Exercise goal
Answer these three questions using the passage on landslide volumes in the Langtang valley below. Put each answer on its own line, numbered to match.
1. What is the resolution of the SPOT6/7 images?
2. Which software was used to compute the DSMs?
3. What grid spacing is the point cloud converted to?
::: Page extract
To derive a landslide inventory and estimate their volumes, two tri-stereo SPOT6/7 images were acquired on the Langtang valley over an area of 100 km2 (Table 1). Resolution of these images is 1.5 m. Based on these tri-stereo images, a DSM is reconstruct in April 2014 and another one in May 2015, 15 days after the Gorkha earthquake. The DSMs were computed using the NASA open source software Ames Stereo Pipeline (Broxton and Edwards 2008). This software was first developed for planetary purposes, but recent developments make it now suitable for computing DSMs on Earth with Astrium and Digital Globe images. Each image is first map-projected using the low-resolution SRTM DSM. Then, the different images are bundle-adjusted based on automatically extracted tie points, before finding the disparities between each pair of the tri-stereo. This solution provides better results on the steep slopes of our area, than searching directly the disparities without first map projecting the images. Finally, the triangulation step, which is finding the intersection between all the rays coming from the homologous points, is realized jointly with all the three images. Intersections with errors larger than 1 m are excluded. This steps leads to a point cloud of the surface topography, which is then converted onto a grid regularly spaced every 4 m, that is, approximatively three times the initial satellite resolution.
::::::
::: Information given
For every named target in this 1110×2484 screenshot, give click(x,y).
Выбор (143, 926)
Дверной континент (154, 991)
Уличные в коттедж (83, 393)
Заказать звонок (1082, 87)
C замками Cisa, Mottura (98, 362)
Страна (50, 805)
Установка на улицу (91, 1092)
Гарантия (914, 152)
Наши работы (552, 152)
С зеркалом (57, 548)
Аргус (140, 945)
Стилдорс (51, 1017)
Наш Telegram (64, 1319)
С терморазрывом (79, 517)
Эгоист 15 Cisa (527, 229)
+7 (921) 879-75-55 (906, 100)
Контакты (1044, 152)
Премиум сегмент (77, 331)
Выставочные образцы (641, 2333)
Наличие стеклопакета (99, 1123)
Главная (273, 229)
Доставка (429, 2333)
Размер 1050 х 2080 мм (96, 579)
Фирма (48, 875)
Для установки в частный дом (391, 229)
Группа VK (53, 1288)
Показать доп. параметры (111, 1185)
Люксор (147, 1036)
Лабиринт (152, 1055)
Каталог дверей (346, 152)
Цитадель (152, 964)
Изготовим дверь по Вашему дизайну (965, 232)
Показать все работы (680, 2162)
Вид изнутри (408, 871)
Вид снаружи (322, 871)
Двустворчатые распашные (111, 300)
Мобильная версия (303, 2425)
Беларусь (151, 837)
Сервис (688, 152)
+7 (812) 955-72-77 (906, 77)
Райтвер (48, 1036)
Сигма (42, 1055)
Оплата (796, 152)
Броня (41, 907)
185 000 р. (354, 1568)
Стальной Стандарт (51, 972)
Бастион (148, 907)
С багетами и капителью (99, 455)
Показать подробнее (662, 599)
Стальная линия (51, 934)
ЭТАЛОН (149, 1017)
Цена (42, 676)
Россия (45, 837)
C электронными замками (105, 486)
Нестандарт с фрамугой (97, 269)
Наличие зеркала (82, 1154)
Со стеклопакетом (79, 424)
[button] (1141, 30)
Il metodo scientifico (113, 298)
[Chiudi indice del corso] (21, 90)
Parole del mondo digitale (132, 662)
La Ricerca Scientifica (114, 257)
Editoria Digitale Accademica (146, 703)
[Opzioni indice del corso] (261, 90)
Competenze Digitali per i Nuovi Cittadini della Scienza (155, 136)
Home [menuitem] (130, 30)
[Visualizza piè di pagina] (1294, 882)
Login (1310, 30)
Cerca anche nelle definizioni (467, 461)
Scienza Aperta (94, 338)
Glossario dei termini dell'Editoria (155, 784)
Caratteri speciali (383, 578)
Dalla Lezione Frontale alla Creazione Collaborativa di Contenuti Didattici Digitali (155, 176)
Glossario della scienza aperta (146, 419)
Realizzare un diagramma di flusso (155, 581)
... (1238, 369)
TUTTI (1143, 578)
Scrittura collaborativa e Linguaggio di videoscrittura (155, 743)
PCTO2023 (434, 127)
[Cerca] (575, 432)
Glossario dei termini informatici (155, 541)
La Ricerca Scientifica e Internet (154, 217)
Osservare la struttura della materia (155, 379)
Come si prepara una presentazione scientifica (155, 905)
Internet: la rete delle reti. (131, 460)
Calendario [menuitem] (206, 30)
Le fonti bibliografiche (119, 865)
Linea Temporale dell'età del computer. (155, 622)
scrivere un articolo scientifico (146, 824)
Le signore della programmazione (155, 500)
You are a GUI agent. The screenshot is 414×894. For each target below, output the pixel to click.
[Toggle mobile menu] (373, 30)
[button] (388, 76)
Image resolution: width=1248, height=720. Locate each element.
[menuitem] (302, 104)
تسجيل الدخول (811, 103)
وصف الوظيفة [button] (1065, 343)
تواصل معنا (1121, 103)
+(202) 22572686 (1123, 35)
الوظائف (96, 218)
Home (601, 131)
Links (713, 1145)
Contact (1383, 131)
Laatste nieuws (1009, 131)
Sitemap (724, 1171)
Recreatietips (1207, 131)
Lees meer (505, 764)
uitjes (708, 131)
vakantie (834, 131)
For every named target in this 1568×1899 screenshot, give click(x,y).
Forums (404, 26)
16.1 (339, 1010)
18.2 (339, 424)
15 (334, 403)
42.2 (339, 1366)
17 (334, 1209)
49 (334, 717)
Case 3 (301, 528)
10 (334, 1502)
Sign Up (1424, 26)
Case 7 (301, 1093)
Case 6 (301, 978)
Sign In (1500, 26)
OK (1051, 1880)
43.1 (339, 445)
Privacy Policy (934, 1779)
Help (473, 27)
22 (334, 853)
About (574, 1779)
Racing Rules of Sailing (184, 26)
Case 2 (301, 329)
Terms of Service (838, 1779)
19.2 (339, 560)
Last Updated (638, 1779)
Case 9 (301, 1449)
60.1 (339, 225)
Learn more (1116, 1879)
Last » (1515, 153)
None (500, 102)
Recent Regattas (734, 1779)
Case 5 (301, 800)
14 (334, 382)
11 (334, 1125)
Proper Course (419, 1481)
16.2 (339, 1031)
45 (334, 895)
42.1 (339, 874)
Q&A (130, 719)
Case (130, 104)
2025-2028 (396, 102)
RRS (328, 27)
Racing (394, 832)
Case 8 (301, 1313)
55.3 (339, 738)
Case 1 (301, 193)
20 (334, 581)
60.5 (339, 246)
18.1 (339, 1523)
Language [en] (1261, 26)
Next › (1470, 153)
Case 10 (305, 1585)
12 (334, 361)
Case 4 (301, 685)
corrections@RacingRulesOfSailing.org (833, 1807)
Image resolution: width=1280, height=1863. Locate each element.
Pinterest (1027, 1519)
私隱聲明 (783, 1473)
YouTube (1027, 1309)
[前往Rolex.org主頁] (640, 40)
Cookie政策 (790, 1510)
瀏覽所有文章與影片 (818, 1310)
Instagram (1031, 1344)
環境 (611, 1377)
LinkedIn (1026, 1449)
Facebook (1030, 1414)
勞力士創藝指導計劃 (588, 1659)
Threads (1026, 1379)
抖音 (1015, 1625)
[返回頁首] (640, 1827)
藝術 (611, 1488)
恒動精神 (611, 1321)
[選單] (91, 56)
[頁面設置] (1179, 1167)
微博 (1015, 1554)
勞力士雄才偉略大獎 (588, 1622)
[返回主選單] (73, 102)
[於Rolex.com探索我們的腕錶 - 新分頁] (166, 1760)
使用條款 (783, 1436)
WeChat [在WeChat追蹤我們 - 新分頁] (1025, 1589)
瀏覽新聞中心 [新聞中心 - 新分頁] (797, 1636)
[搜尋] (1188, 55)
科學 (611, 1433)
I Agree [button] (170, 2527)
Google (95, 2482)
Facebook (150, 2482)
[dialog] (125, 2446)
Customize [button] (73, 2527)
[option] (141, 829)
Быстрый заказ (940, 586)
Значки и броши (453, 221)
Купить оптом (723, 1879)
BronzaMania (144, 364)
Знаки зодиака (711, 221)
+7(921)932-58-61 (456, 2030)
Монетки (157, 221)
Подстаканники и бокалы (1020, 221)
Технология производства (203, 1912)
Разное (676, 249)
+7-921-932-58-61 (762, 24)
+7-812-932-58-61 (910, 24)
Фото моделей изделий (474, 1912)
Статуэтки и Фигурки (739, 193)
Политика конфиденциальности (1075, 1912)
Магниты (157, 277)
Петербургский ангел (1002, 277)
::::::
Solution to this problem
1. 1.5 m
2. Ames Stereo Pipeline
3. 4 m